Benchmarking (#248)

torfjelde · torfjelde · commit a7ba0b5569c1 · 2021-07-13T16:43:19.000Z
Changes to DPPL can often have quite significant effects for compilation time and performance of both itself and downstream packages. It's also sometimes difficult to discover these performance regressions. E.g. in #221 we made a small simplification to the compiler and it ended up taking quite a while to figure out what was going wrong and had to test several models to identify the issue. So, this is a WIP PR for including a small set of models which we can `weave` into a document where we can look at the changes. It's unclear to me whether this should go in DPPL itself or in a separate package. I found it useful myself and figured I'd put it here so we can start maybe get some "standard" benchmarks to run for testing purposes. IMO we don't need many of them, as we will add more as we go along. For each model the following will be included in the document: - Benchmarked evaluation of the model on untyped and typed `VarInfo`. - Timing of the compilation of the model in the typed `VarInfo`. - Lowered code for the model. - If `:prefix` is provided to `weave`, the string-representation of `code_typed` for the evaluation of the model will be saved to a file `$(prefix)_(model.name)`. Furthermore, if `:prefix_old` is provided, pointing to `:prefix` used for a previous run (likely using a different version of DPPL), we will `diff` the `code_typed` for the two models by loading the saved files.
diff --git a/benchmarks/Project.toml b/benchmarks/Project.toml
@@ -0,0 +1,13 @@
+name = "DynamicPPLBenchmarks"
+uuid = "d94a1522-c11e-44a7-981a-42bf5dc1a001"
+version = "0.1.0"
+
+[deps]
+BenchmarkTools = "6e4b80f9-dd63-53aa-95a3-0cdb28fa8baf"

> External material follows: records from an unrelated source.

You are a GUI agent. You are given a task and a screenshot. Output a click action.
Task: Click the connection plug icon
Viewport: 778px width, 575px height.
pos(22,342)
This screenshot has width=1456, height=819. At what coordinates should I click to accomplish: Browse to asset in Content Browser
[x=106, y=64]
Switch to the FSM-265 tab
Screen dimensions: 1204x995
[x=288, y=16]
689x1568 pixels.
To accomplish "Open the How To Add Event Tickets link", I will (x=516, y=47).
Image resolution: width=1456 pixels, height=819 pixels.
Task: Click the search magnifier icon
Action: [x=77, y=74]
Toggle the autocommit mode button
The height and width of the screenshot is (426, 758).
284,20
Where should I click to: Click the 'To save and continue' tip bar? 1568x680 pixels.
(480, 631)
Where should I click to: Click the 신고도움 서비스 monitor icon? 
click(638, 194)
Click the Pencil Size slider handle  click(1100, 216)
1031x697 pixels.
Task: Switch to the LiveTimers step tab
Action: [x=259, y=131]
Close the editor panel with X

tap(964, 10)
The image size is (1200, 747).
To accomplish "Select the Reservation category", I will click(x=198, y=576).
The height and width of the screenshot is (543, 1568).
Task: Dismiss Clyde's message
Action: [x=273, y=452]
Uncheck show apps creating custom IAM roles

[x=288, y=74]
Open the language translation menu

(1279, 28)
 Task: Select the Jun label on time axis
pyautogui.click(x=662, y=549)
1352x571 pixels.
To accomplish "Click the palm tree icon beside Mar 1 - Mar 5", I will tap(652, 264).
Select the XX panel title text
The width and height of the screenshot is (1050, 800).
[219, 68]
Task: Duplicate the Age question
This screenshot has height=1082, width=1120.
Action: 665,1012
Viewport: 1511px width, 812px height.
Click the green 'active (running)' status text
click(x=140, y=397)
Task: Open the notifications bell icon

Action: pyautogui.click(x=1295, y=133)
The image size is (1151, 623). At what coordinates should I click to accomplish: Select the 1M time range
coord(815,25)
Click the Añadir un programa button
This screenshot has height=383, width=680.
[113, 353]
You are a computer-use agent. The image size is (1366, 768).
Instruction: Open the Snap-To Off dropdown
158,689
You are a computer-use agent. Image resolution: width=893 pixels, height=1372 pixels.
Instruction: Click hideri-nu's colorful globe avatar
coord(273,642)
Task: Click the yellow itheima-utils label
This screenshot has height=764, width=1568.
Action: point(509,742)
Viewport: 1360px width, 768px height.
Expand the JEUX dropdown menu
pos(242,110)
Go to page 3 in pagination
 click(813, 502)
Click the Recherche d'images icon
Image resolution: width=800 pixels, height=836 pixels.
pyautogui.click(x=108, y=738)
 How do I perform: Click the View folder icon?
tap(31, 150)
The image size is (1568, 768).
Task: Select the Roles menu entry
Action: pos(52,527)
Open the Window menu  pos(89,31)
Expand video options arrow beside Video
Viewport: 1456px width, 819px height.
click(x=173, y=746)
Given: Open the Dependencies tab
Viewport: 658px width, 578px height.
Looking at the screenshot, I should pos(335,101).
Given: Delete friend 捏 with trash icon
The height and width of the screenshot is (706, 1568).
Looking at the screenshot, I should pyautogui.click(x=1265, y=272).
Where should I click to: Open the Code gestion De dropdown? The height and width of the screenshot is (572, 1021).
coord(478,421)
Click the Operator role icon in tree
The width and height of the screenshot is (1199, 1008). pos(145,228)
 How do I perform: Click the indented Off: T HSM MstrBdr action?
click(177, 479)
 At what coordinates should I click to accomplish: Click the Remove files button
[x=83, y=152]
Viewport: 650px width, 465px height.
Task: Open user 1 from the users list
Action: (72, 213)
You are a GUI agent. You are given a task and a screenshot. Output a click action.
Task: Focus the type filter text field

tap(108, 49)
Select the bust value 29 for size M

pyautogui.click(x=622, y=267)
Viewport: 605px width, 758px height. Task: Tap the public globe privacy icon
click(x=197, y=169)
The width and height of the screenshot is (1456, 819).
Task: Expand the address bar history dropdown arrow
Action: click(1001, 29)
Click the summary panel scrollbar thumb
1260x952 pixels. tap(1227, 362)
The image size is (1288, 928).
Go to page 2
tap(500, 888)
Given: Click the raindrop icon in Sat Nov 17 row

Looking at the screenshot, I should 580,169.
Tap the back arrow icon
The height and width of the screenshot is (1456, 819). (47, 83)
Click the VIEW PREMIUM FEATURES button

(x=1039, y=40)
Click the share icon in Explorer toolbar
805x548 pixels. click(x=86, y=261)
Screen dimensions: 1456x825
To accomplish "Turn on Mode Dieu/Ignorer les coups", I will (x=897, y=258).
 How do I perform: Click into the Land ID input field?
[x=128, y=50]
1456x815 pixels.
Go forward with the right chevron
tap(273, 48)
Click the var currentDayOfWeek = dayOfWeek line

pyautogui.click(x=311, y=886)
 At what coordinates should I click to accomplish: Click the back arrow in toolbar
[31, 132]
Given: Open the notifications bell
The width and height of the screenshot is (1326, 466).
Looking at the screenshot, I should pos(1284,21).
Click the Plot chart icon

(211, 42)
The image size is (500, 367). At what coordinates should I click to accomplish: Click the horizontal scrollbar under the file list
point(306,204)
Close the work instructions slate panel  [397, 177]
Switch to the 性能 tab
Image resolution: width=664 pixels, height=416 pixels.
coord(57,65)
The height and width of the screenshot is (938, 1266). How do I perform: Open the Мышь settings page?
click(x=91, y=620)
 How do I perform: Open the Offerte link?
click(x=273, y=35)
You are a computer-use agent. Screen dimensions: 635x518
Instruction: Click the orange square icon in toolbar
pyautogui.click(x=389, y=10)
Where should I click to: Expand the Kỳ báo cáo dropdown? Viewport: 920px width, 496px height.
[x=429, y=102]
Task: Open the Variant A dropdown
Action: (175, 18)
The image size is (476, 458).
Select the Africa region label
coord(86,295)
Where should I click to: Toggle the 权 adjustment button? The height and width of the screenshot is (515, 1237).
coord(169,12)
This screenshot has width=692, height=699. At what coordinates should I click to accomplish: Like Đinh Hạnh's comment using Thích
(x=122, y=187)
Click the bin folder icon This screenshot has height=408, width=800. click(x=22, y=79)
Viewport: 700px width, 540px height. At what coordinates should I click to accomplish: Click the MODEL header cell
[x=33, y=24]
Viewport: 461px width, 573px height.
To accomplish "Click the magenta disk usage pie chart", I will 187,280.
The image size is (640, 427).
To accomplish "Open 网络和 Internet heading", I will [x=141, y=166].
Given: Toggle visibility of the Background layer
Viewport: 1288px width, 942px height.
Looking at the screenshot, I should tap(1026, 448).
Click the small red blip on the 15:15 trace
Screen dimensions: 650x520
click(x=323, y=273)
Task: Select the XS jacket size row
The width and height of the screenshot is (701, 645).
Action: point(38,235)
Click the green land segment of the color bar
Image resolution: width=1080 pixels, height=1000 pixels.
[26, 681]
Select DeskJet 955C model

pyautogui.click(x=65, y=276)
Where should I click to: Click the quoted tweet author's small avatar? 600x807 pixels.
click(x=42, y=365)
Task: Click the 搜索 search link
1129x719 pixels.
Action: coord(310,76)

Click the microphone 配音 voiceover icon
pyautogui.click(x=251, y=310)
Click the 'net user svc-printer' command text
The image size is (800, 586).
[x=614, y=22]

+DiffUtils = "8294860b-85a6-42f8-8c35-d911f667b5f6"
+Distributions = "31c24e10-a181-5473-b8eb-7969acd0382f"
+DynamicPPL = "366bfd00-2699-11ea-058f-f148b4cae6d8"
+LibGit2 = "76f85450-5226-5b5a-8eaa-529ad045b433"
+Markdown = "d6f4376e-aef5-505a-96c1-9c027394607a"
+Pkg = "44cfe95a-1eb2-52ea-b672-e2afdf69b78f"
+Weave = "44d3d7a6-8a23-5bf8-98c5-b353f8df5ec9"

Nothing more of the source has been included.